Washington,
D.C. – In a move widely hailed by
advocates for justice reform, the U.S. Sentencing Commission unanimously voted
Tuesday to reduce retroactively lengthy sentences meted out to
thousands of people convicted of crack cocaine-related offenses over the past
two decades. The Commission’s action
diminishes but does not eliminate the impact of Reagan-era laws that defined a
gram of crack cocaine, a cheap form of the drug sold in poor, predominantly
African American neighborhoods beginning in the mid-1980s, as equivalent to 100
grams of cocaine powder, which contains the same psychoactive chemical but is
retailed in larger, more expensive amounts.
“For 21 years now, we’ve had a set of policies
in place that have unfairly and severely punished low-income people of color
for behavior that was similar to that of more well-off offenders who were
punished less severely,” says Marc Mauer, executive director of The
Sentencing Project, a Washington-based advocacy organization and Public Welfare
Foundation grantee that has waged a 15-year campaign to eliminate the
crack/cocaine disparity. “The Sentencing
Commission has adjusted the sentencing guidelines that went over and above the
mandatory minimums [for drug offenses].
These actions promote public safety more effectively by not wasting
scarce prison space on low-level offenders and provide a beginning step in
remedying the unconscionable racial disparities in the justice system.”

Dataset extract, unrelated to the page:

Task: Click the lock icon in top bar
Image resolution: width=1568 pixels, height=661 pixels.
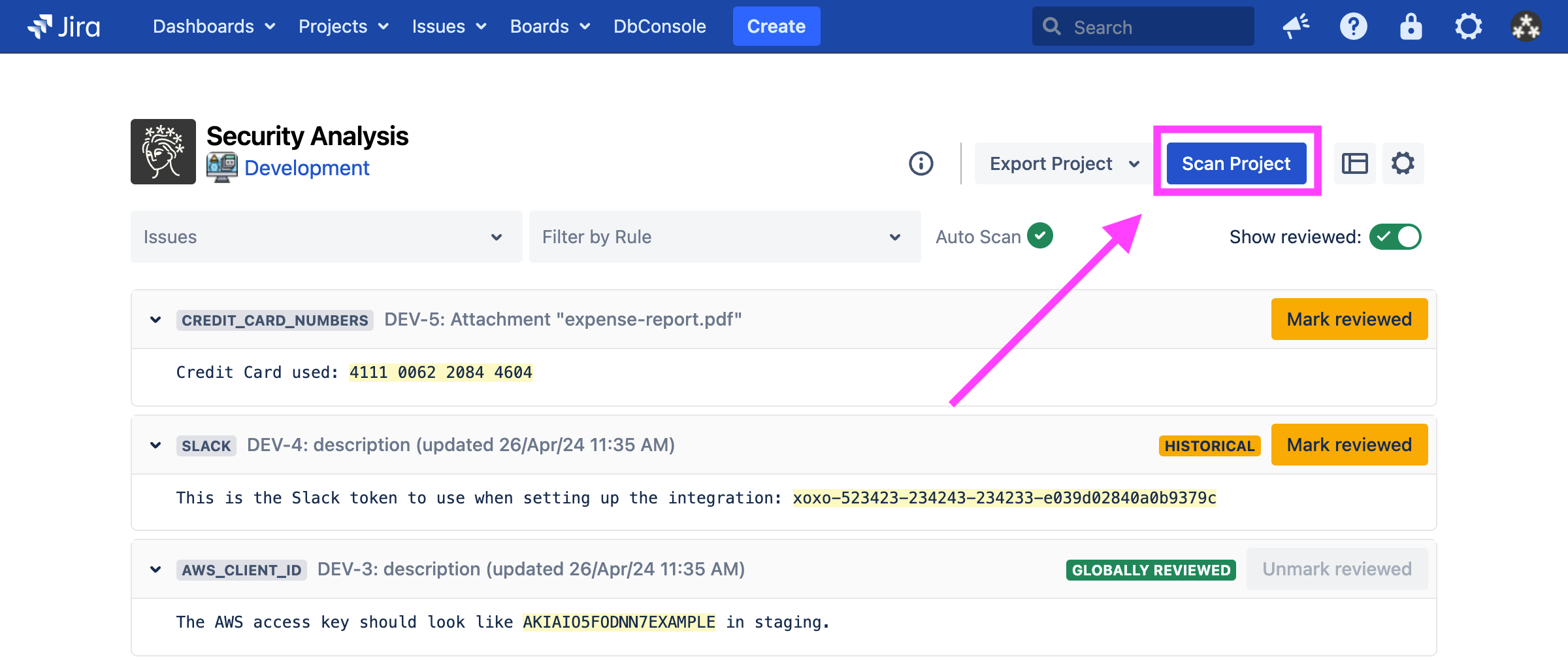Action: click(x=1411, y=27)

The Public Welfare Foundation has awarded The
Sentencing Project nearly $1 million since 1998 for work toward a variety of
criminal justice reforms, including an end to disparate sentencing. The
Foundation’s Criminal and Juvenile Justice Reform Program, expanded and
refocused last October, supports efforts to reduce the U.S. prison
population generally and the disproportionate incarceration of minorities.
The Sentencing Commission
decided last May to modify the federal sentencing guidelines to narrow the gap
between punishments recommended for offenses involving cocaine powder and those
involving crack cocaine. That change,
which went into effect November 1, was made at the urging of a broad range of
advocates and legal thinkers, including the federal judiciary, whose spokesman,
U.S. District Court Judge Reggie Walton, argued that the crack/cocaine
disparity was corroding respect for the criminal justice system because so many
people of color “think the system of justice in America is racist” due to the
large numbers of young African Americans incarcerated for long terms for
handling crack cocaine.
On Tuesday, the
Commission extended the new policy to make it retroactive to some 19,500 people
now serving time for crack cocaine offenses.

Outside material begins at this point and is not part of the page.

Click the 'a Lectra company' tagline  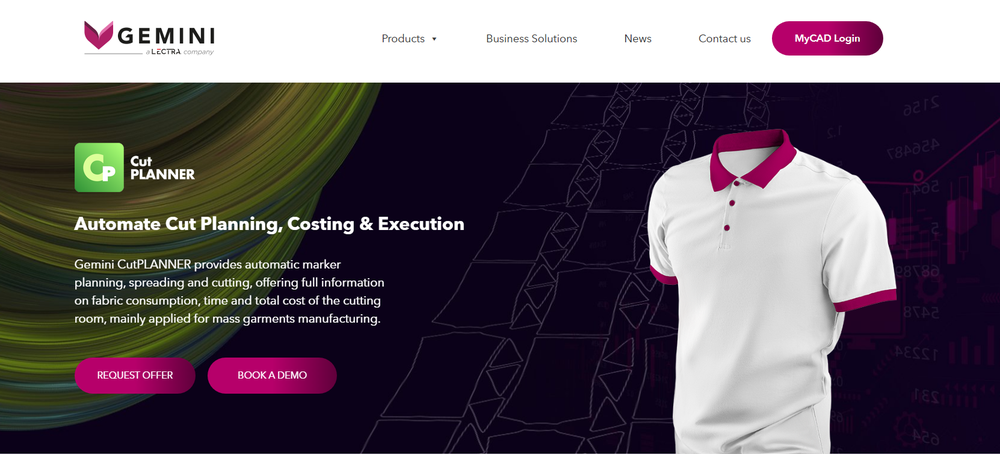coord(179,52)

The Commission estimated that 86 percent of those eligible to seek
reduced sentences are African American.
Exactly how many inmates will win reduced sentences is
unknown because federal judges must examine each case individually. “There’s no reason to believe the vast
majority would not receive the sentencing reduction, but if there are concerns
about public safety, that’s up to the judge,” says Mauer.
As many as 2,500 inmates
eligible for reduced sentences could come before the courts next year. After
that, the cases are expected to trickle in over the next 30 years. The Commission
has estimated that sentence reductions are likely to average 27 months, from
152 to 125 months. Over time, The
Sentencing Project calculates, earlier termination of crack offenders'
sentences may reduce prison costs nationwide by as much as $1 billion.
The Commission’s move came on the heels of a U.S. Supreme Court ruling Monday
that a federal judge hearing a crack cocaine case “may consider the disparity
between the Guidelines’ treatment of crack and powder offenses.”
The opinion, decided by a vote of seven to two, came in the case of Derrick
Kimbrough, an ex-Marine and Gulf War veteran convicted of crack, cocaine powder
and firearms offenses. Then-existing sentencing guidelines called for a
sentence of 22.5 years for Kimbrough’s offenses, but the trial judge, calling
the crack/cocaine disparity “disproportionate and unjust,” gave Kimbrough 15
years. Writing for the majority, Justice Ruth Bader Ginsburg affirmed
that trial judges had the leeway to depart from the guidelines in such cases. “Although chemically similar, crack and
powder cocaine are handled very differently for sentencing purposes,” Ginsburg
wrote. “….This disparity means that a
major supplier of powder cocaine may receive a shorter sentence than a
low-level dealer who buys powder from the supplier but then converts it to
crack.”
Advocates say that even with greater judicial discretion, trial judges will be
limited in their abilities to consider the particular circumstances of each
drug defendant who comes before them as long as statutory mandatory minimum
sentences for various drug-related offenses are on the books.
The Sentencing Commission
acknowledged as much Tuesday by calling on Congress to “provide a comprehensive
solution to a fundamental unfairness in Federal sentencing
policy.”
“Mandatory minimums are
still in place, and they’re driving this whole problem,” says
Mauer. “Ultimately, that’s what needs to change.”